Disk input/output (I/O) performance is the single biggest constraint on database performance in the SharePoint world. Running SharePoint on an underpowered or poorly designed SQL Server environment will slow performance throughout the farm.
Because it's equally important to make sure SQL Server databases are kept highly available, some level of disk redundancy is usually factored into physical designs for database servers. Disk redundancy is often classified by RAID levels. After I explain how the various RAID levels can help performance and availability, I'll share some tips on how to design your disk system for maximum performance at the database level.
RAID technologies predate PCs and modern x86 server designs. Three of the most common levels are RAID 1, RAID 5, and RAID 10, so let's take a closer look at them.
RAID 1. In a RAID 1 design, you have mirrored pairs of disks. If one disk fails, the other has a full copy of all the data and goes on operating. RAID 1 is a high-performance technology but requires purchasing 2GB of raw disk space for every 1GB of data because you need two sets of identical data. So, although RAID 1 might initially seem like an inexpensive solution because there are only two disks involved, it can be an expensive one if you have a lot of data to store.
RAID 5. In this RAID level, you use groups of disks to create a large synthetic unit. For example, five 150GB disks could be combined to create one hybrid 600GB storage pool.
At this point, you might thinking, "Wait a minute, that's not correct!" Although I'm not great at math, I know that 150GB ´ 5 should equal 750GB, not 600GB. However, in RAID 5, one disk is dedicated to calculating a checksum, or parity bit, every time data is written to the group. That way, if any of the single disks fail, the data can be redistributed to other disks by reversing the parity calculations. As a result, RAID 5 is highly efficient at optimizing the volume of data stored. It's also great at handling high-volume read operations -- more disks working together means more systems to read bits from a disk platter and fewer chances for bottlenecks.
Write operations are a different story. Because every write operation requires a calculation, high-volume write operations are slower than they would be in a traditional disk system. However, for SharePoint, that's not always the worst thing, because SharePoint is a read-heavy database consumer.
RAID 10. Some people make a distinction between RAID 1+0 (stripes across mirrors) and RAID 0+1 (mirrors of stripes). This debate doesn't really matter in SharePoint designs. What does matter is that out of all the RAID levels, RAID 10 offers the highest availability and highest performance possible. However, RAID 10 requires purchasing extra disks for parity and mirroring -- more than 2GB of raw disk space for every 1GB of data, effectively more than doubling storage costs.
SQL Server databases are the largest consumers of disk space in SharePoint. Thus, designing your disk system for maximum performance at the database level is more crucial than for any other level. Here are some general design tips.
Don't virtualize SQL Server. If possible, don't virtualize SQL Server because it's already an integration platform.

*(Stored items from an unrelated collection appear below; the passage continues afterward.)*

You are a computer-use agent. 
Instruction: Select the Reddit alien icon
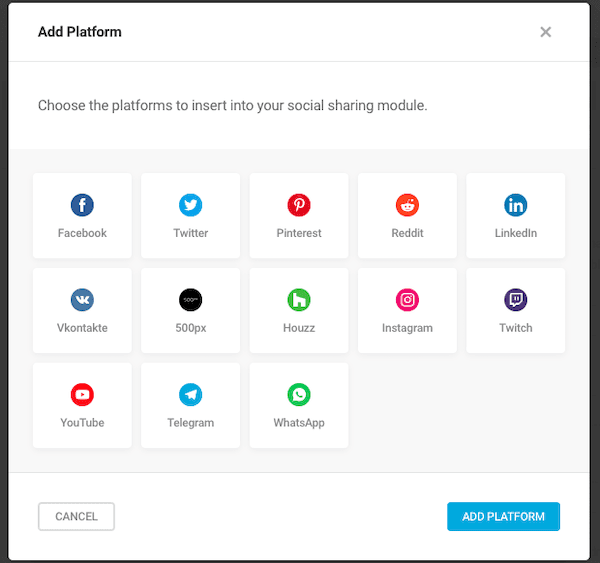[x=407, y=205]
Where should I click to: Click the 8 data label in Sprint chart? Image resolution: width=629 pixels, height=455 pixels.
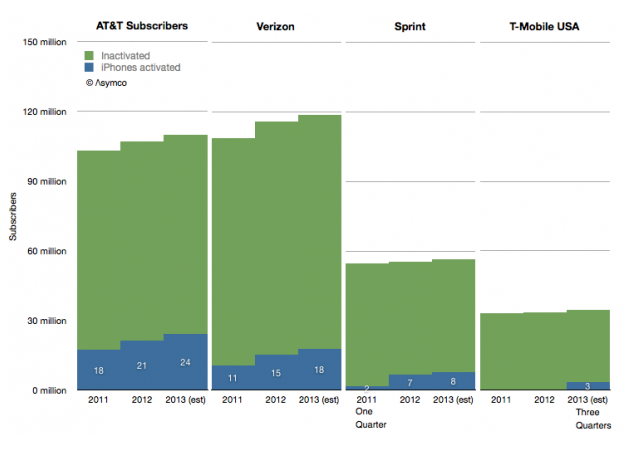pos(453,381)
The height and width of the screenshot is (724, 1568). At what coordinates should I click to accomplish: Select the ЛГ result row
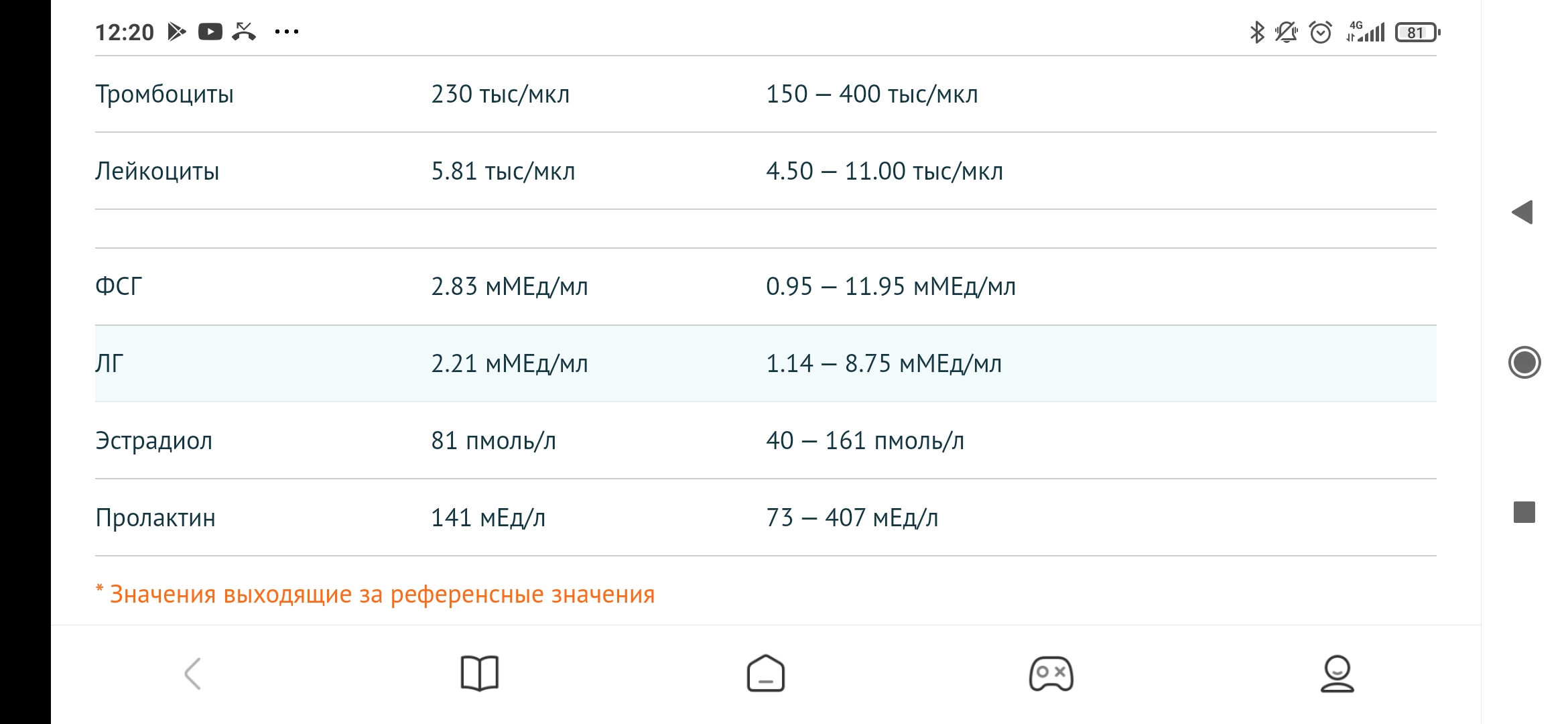coord(765,363)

If you have to virtualize SQL Server, try to limit the virtualization to test or development systems. Avoid using it for production systems because it raises the bar in disk engineering to get good performance. SQL Server databases stored in virtualized disk files are inherently slow compared with dedicated physical disks.
Use multiple logical drive letters. It's usually a good idea to break up SQL Server databases into multiple logical drive letters because database files, transaction logs, backup files, and temporary databases (tempdb) benefit from having multiple independent sets of disk spindles. Adding more spindles spreads the load across multiple parallel operations when data is being written to the database.
If you're going to use a SAN or virtualized environment, make sure you understand where those logical drive letters will be mapped. For example, if the D, E, and F drives will all point back to separate LUNs on your SAN, but those LUNs will be part of the same storage group and same set of physical disks, splitting those files into multiple drive letters will add complexity without significant performance gains.
Use RAID 10 judiciously. RAID 10 is great, but you might not be able to justify it for all applications. For example, it might be overkill for backup files. Balancing disk performance and cost is a reasonable trade-off. One possible design is to use:
- RAID 1 on boot disks
- RAID 5 on data disks
- RAID 10 on log disks
- No RAID or RAID 5 on backup disks
Break large content databases into multiple database files. If you have large content databases, you can engineer better performance by breaking each large database into multiple database files. Each database file should be on a separate disk.
Presize SQL Server databases. SQL Server databases can be set to automatically grow as needed, but this can lead to massive file fragmentation. Presizing the databases to a sufficient size at the outset helps ensure contiguous file allocations. Note that SQL Server's tempdb database is heavily used by SharePoint, so you should presize it to about 20 percent of the size of the single largest content database.
If you want to use automatic database growth settings instead of presizing your databases, you should set the databases to grow in 50MB to 100MB clumps and not by percentage. Setting a 100GB database to grow in 10 percent increments means the database essentially stops to add 10GB or more on each increment. Using a small clump size will lead to more frequent, but smoother, steady state (i.e., continuous) growth.
Design a High-Performance Database Environment
If you use RAID and follow the general design tips, you can design a high-performance database environment that's also highly available. This is essential to a smoothly running SharePoint system.